[Textauszug]
Luzern erhält grünes Licht für neue Tourismus-Vision

Touristen auf dem Luzerner Schwanenplatz. (Bild: Emanuel Ammon/AURA)

Die Stadtregierung kann loslegen mit der breit angelegten Analyse zu Tourismus und Carpolitik. Das Parlament hat genug von den Dissonanzen – und begrüsst, dass nun die Bevölkerung befragt wird. Für Kritik sorgte der geplante Inseli-Ersatz in Kriens.

Die heftigen Diskussionen über die richtige Carparkierung in Luzern und die Zukunft des Tourismus verursachten in den letzten Jahren verhärtete Fronten. Weil der bisherige Weg zu keiner Lösung führte, will der Stadtrat nicht mehr über einzelne Projekte diskutieren, sondern macht einen Schritt zurück – respektive deren zwei.

Er will zwei partizipative Prozesse durchführen – einen zum Carregime und einen zu einer Tourismus-Vision 2030 (zentralplus berichtete). Dabei soll auch die Bevölkerung nach ihrer Meinung befragt werden.

Knackpunkt Inseli

Bei den Cars ist vor allem das Inseli ein Knackpunkt – mittelfristige Massnahmen zur Entlastung sind in Kriens vorgesehen: Auf dem Grundstück Hinterschlund, das der Stadt gehört, sollen temporäre Carparkplätze entstehen.

Resultate der Analyse sollen im Frühling 2021 vorliegen. Die Kosten für den Strategieprozess Carregime betragen rund 300’000 Franken.

Der vielzitierte Schritt zurück wurde am Donnerstag im Parlament – erstaunlich sachlich – diskutiert. Schon in der Baukommission war der Bericht einstimmig angenommen worden. Und auch im Parlament scheint das Vorgehen breit abgestützt zu sein. Niemand mochte zum jetzigen Zeitpunkt ausscheren – die breite Analyse fand Zustimmung. Das Stadtparlament sagte darum einhellig Ja zum Analyse-Bericht des Stadtrates.

Nicht zu Tode analyiseren

Kaum Kritik, nur einzelne und vorsichtige Bedenken, wurden geäussert. Stefan Sägesser (GLP) hegt Zweifel, ob bei diesem dermassen detaillierten und eng getakteten Bericht überhaupt Licht am Horizont auftaucht. Er brachte angesichts der Wichtigkeit eine parlamentarische Spezialkommission aufs Tapet, wie es sie damals bei der Salle Modulable gegeben hatte. «Darüber muss die Geschäftsleitung reden», so Sägesser.

«Wir müssen aufpassen, dass wir uns nicht zu Tode analysieren.»

Mirjam Fries (CVP)

Bei der CVP sieht man immer noch eine positive Grundstimmung gegenüber dem Tourismus – trotz kritischen Stimmen. Mirjam Fries mahnte: «Die parallelen Prozesse machen Sinn. Aber wir müssen aufpassen, dass wir uns nicht zu Tode analysieren.»
[/Textauszug]
### Arbeitsanweisung
Wie hoch sind laut dem Artikel über die Luzerner Tourismus-Vision die Kosten für den Strategieprozess Carregime? Das anschließende Material steht für sich und gehört nicht zum Textauszug.
[Gezeigtes Material]
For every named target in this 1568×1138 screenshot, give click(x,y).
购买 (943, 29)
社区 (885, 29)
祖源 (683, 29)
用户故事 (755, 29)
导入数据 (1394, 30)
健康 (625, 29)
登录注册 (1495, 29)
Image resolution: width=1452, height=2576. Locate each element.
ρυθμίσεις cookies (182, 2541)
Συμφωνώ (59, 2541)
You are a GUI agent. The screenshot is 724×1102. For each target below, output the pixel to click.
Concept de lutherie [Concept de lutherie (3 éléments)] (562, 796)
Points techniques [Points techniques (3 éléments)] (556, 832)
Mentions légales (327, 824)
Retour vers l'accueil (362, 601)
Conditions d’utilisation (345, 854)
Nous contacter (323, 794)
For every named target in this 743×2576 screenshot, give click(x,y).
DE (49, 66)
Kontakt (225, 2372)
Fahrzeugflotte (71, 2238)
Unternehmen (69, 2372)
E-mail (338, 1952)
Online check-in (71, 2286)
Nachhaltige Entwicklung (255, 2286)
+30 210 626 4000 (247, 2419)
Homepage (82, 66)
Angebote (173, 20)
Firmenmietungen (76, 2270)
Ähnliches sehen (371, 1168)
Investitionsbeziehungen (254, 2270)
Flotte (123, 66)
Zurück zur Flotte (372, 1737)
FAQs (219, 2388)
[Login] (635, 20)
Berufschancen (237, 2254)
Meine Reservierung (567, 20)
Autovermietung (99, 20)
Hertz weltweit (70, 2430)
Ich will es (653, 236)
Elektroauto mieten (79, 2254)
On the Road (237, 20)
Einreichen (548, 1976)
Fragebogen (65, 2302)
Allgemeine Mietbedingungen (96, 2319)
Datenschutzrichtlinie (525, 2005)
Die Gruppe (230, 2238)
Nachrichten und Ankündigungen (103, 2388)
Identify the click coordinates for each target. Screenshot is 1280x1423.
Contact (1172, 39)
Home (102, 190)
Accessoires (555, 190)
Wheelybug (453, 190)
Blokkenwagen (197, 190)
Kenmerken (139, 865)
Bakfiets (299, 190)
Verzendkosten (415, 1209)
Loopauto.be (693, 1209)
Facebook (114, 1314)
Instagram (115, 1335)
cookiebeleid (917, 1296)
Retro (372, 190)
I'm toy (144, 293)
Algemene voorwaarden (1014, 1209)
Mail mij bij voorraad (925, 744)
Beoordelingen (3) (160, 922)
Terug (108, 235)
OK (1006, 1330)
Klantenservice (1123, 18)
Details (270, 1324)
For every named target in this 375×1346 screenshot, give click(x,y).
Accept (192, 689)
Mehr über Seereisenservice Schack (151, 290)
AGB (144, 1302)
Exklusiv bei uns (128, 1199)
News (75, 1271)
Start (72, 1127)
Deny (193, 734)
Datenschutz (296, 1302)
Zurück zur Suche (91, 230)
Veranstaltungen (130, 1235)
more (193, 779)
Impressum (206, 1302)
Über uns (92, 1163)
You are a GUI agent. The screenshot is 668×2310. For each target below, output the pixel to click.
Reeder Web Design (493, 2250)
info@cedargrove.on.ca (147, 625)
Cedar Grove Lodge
[/Gezeigtes Material]
### Antwortfeld
Die Kosten betragen rund 300’000 Franken.